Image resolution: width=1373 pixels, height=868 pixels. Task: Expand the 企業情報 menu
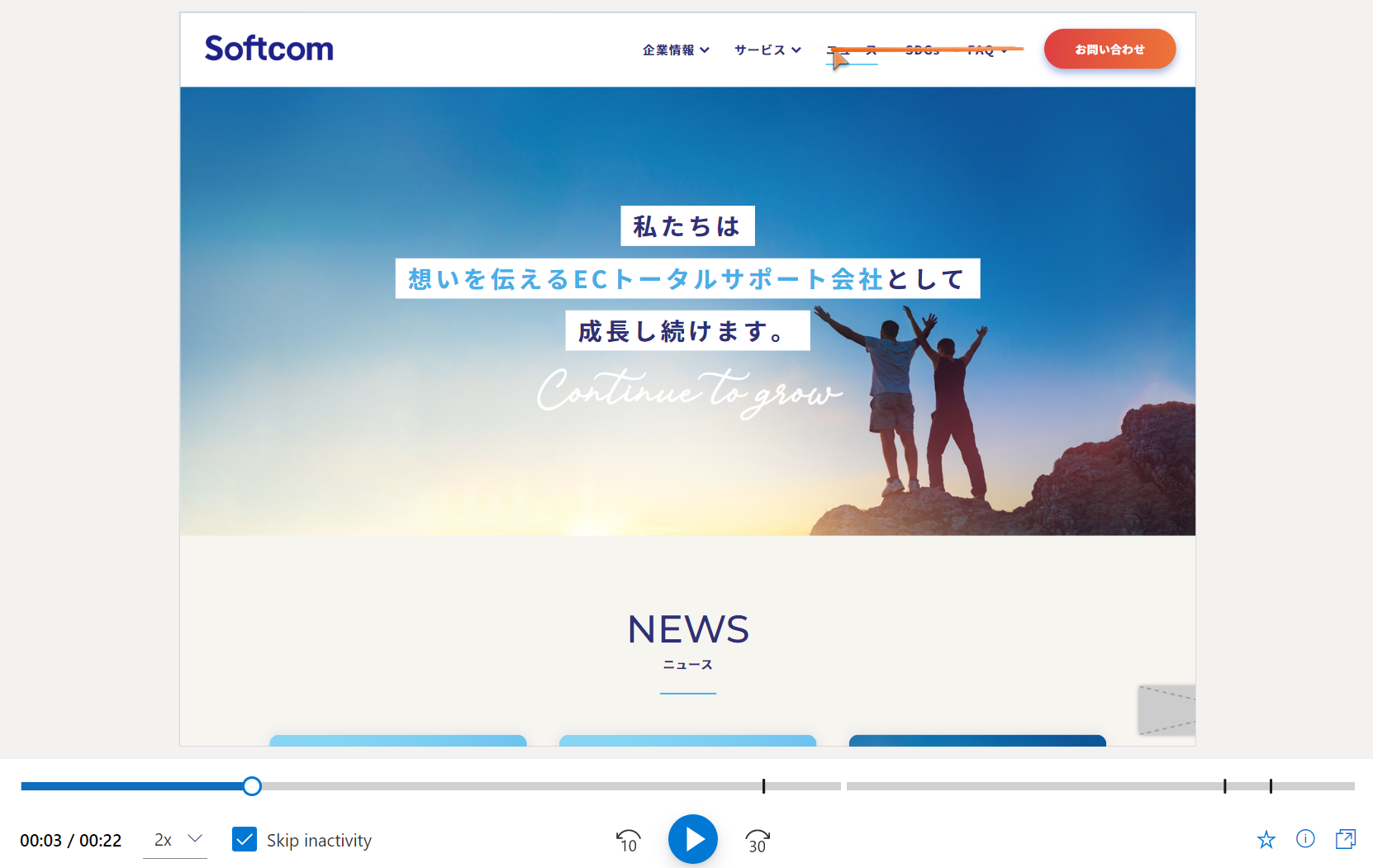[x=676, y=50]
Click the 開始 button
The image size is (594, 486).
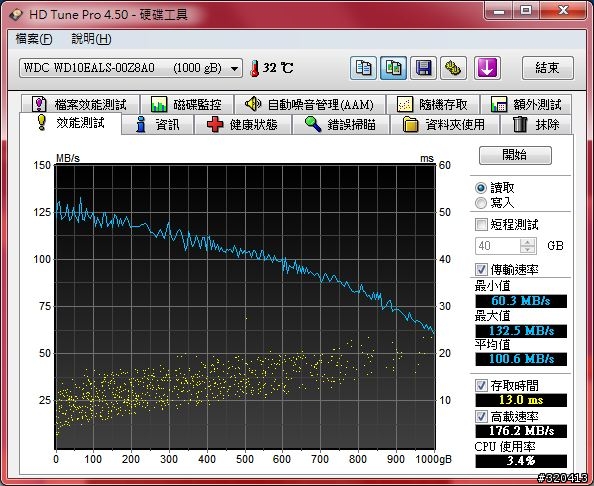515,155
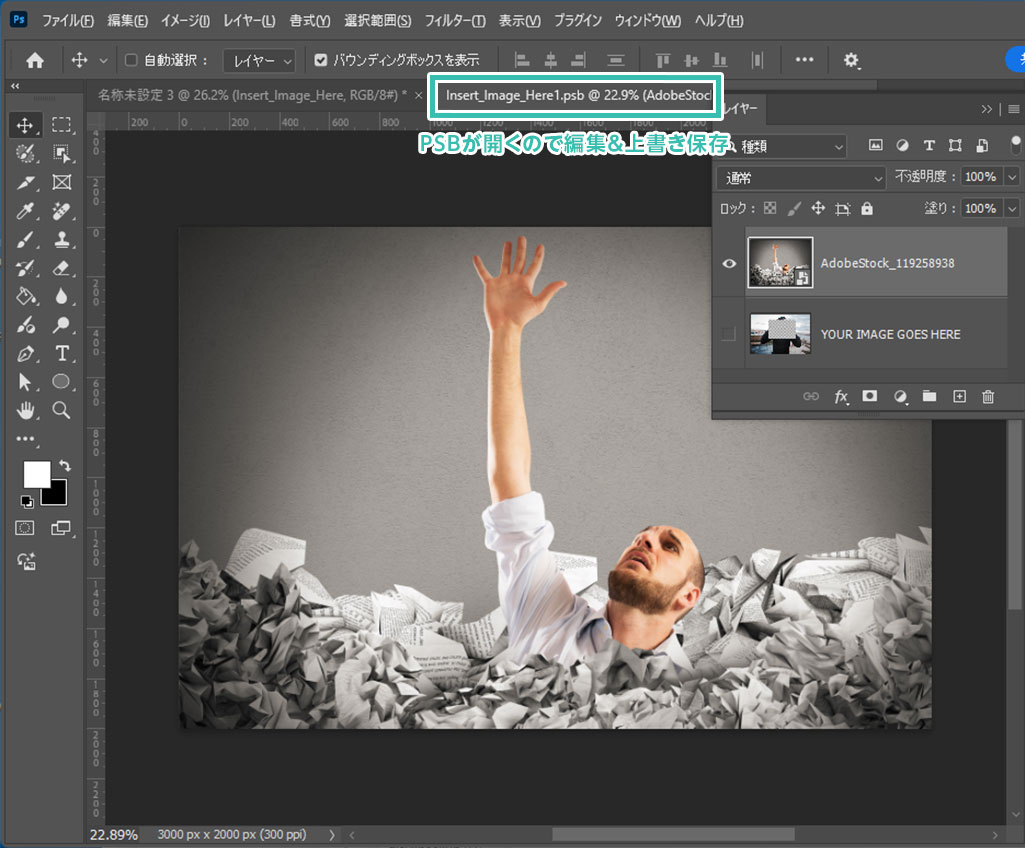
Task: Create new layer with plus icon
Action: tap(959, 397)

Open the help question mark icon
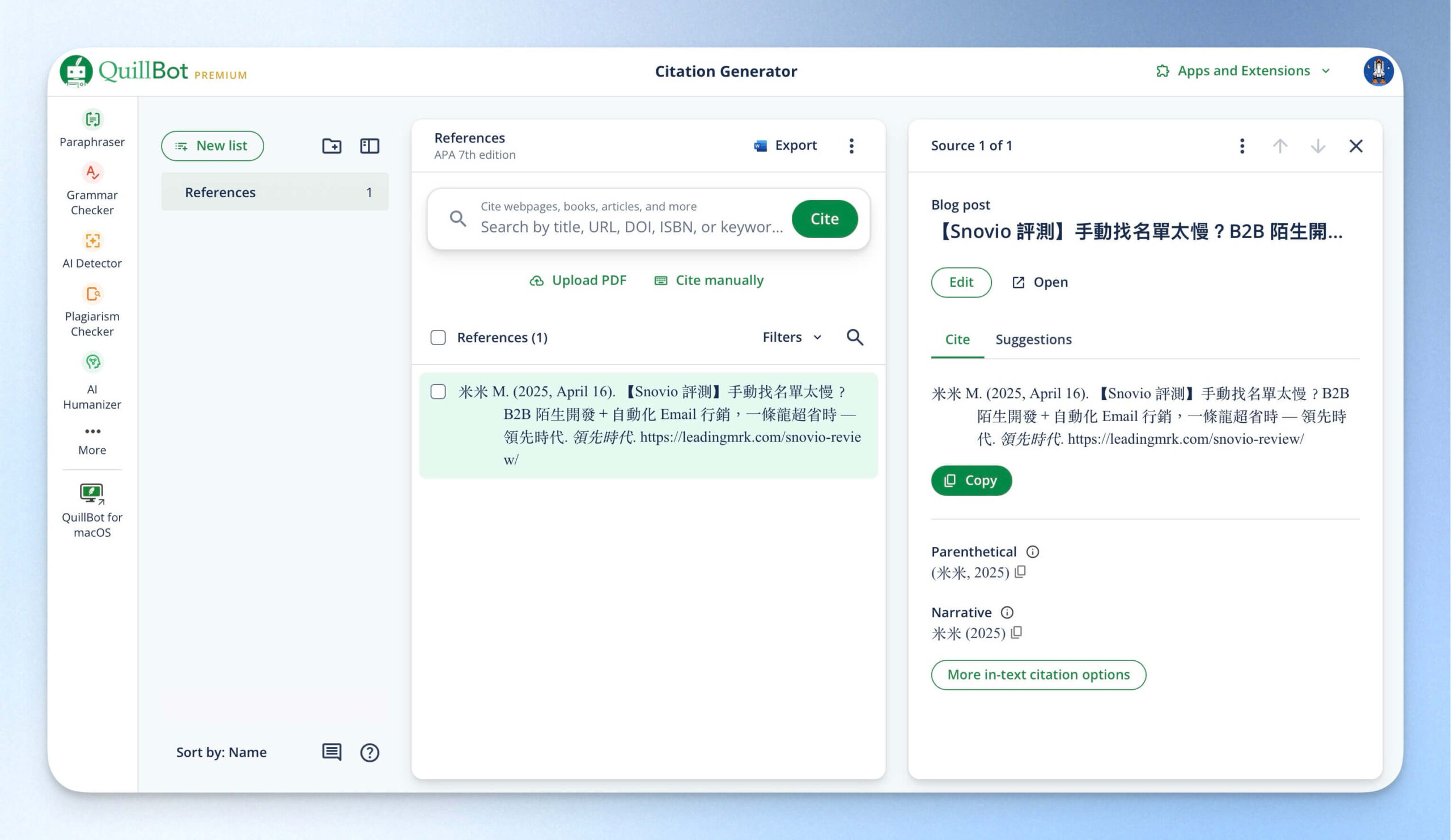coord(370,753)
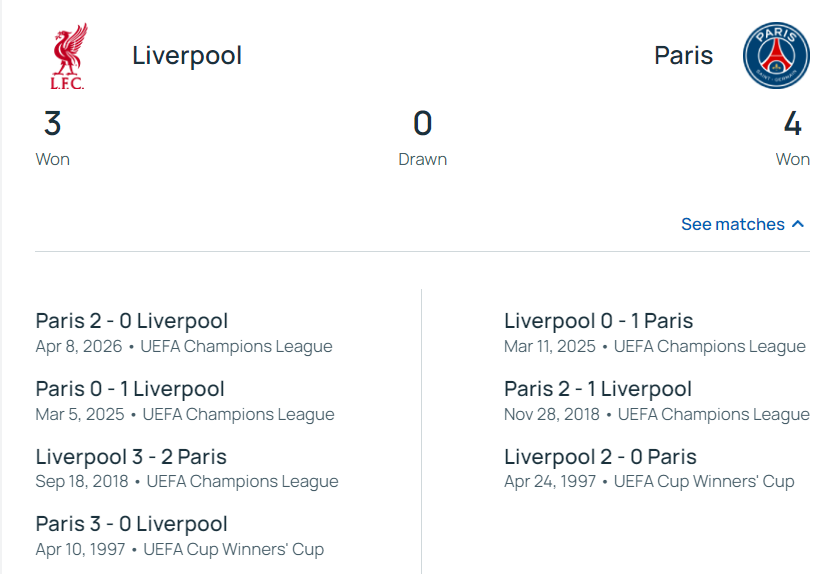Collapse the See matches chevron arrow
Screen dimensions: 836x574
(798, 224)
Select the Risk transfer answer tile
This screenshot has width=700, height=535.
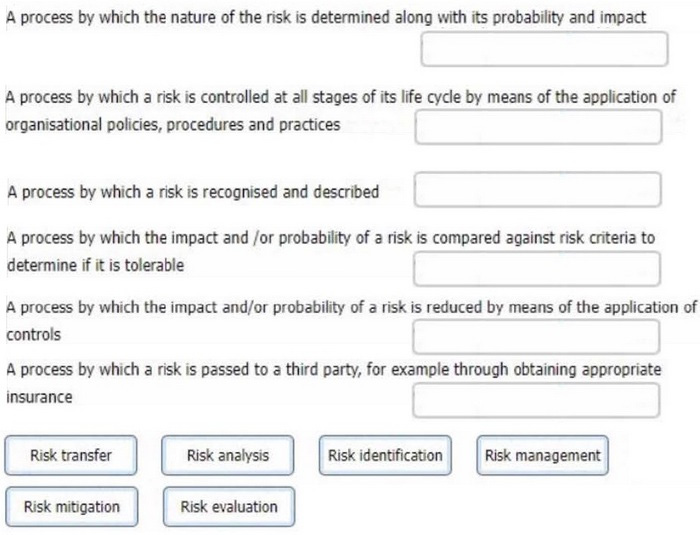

────────────────────

Your objective:
Exact reproduction is required. Output only the lines from the one with "Click the 開始 button" through the end of the listing above, both ends included, and no pictures.

Output of the task:
Click the 開始 button
The image size is (594, 486).
515,155
Task: Create new layer with plus icon
Action: tap(959, 397)

Open the help question mark icon
coord(370,753)
Collapse the See matches chevron arrow
Screen dimensions: 836x574
(798, 224)
Select the Risk transfer answer tile
This screenshot has width=700, height=535.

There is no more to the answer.